**Document text**

>> BEGIN

Through Building Healthy Communities, young people have stepped up to lead the fight for healthier schools, neighborhoods, and smarter health systems. PYC Ambassadors for Youth are lead thought partners in redefining wellness for California’s youth and providing youth perspective on expanding leadership roles for youth in advancing health equity and health justice campaigns to strengthen youth voice and leadership across communities, at a statewide level and nationally. We invite PYC Members, as Ambassadors for Youth, to help us realize an inclusive California with Health Equity and Health Justice for All.


PRESIDENT’S YOUTH COUNCIL

EFRAIN BOTELLO

Efrain Botello is a youth leader that was born and raised in Fresno, CA. He is now working as an Outreach Worker at Fresno Barrios Unidos, a community benefits organization that empowers youth and families through education, wellness, and advocacy. Some of his responsibilities at Fresno Barrios Unidos have included conducting outreach to many community members throughout Fresno and helping support the El Joven Noble rites of passage program. Through working with Fresno Barrios Unidos, Efrain has also been heavily involved with the Fresno Boys and Men of Color initiative where he has advocated for the improvement of his beloved communities health. Some of the many issues Efrain has advocated for have included bringing safe parks to his community, creating healthy relationships between the Fresno Police Department and youth across Fresno, and making sure everyone feels safe in schools by making Fresno Unified School District a sanctuary for all. Efrain is now studying Sociology at Fresno City College and will soon transfer to CSU Fresno to finish his education. After graduating, Efrain dreams of serving as a mentor and counselor for youth in his community. He wants to leave a positive impact on young people’s lives so they can be able to reach their full potential. On his free time, Efrain loves anything that will keep him active. Some of his favorite hobbies include playing soccer, weightlifting, listening to music, and hanging out with his loved ones.

 

CHRISTOPHER COVINGTON

A proud product of Long Beach, California, Christopher Covington has dedicated his life to a future where all who have historically been marginalized, made invisible, and unheard are uplifted and empowered to challenge and deconstruct the systems of oppression. He is a multiracial, queer person of color with many identities and lived experiences that deeply connects him to intersectional movements and spaces. Growing up working class he was determined that he would not be boxed in by the limitations others placed on him. His dedication and determination to advancing issues led him to organize with his community in the fight for social justice. Their work produced major local and national policy, systems and cultures shifts in the fields of labor, education, LGBTQ+ and health. He is the Southern California Local Community Organizer for the Genders and Sexualities Alliance Network empowering trans and queer youth to unite for racial and gender justice. In his free time, he enjoys caring for his dog Leo and houseplants, engaging in wellness practices and making memories with friends and loved ones.

 

ALICIA DE LEON MENDOZA

Hello! I am Alicia De Leon Mendoza, a full-time student at Oregon State University and an ambassador for youth through the President’s Youth Council. God willing I plan to graduate with two degrees at the end of 2017, a B.S. in Finance and a B.S. in Marketing.

Before the PYC I was heavily involved with student and community groups in my hometown of Crescent City, CA located on the coast just south of the Oregon border. Growing up I mostly kept to myself but that changed during my sophomore year of high school. At this time I joined the DNHS Drill Team, C.H.A.N.G.E. Club, Interact Club and many other extracurriculars. This was also the year that my involvement with The California Endowment would commence. I can proudly say I was on my local stakeholder committee for the Building Healthy Communities Initiative in during its beginnings.

>> END

**Information shown**
>> BEGIN

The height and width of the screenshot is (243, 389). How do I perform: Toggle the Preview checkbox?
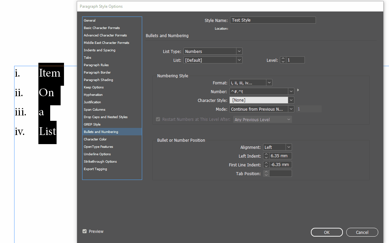85,231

>> END

**Task set**
• a. Answer these questions from the youth council profiles above the lines:
(i) At which organization does Efrain Botello work as an Outreach Worker?
(ii) What is the name of Christopher Covington's dog?
(iii) Which two degrees does Alicia De Leon Mendoza plan to graduate with?
• b. Please carry on the youth council profiles, picking up after their final sentence and keeping the voice of that last profile.

**Answers per task**
• a.
(i) Fresno Barrios Unidos
(ii) Leo
(iii) A B.S. in Finance and a B.S. in Marketing

• b.
I remained involved when I moved to Corvallis to further pursue my education. At Oregon State I became the only female on the Oregon State’s Investment Group for a year and was also initiated as a member of the Alpha Kappa Psi professional business fraternity of which I later became my chapters president. My plan for after graduation is still in the works. Currently I am trying to find the career that perfectly aligns with my passions for music and helping others with my finance and marketing expertise. I would like to achieve CFA certification and make my mark in the finance and underrepresented communities.

Though leisure time is often hard to find, one’s wellness is crucial to excelling in every other aspect of life. I enjoy time spent with loved ones, cooking, singing, dancing and simply exploring what this world has to offer through hiking, eating and travelling. Before deciding to obtain my degrees in Finance and Marketing from Oregon state, I was seriously considering culinary school instead. Good food and good music with the people I love is my equation for happiness. I also very much love pandas, so it’s safe one of my dream jobs would be to become a panda nanny.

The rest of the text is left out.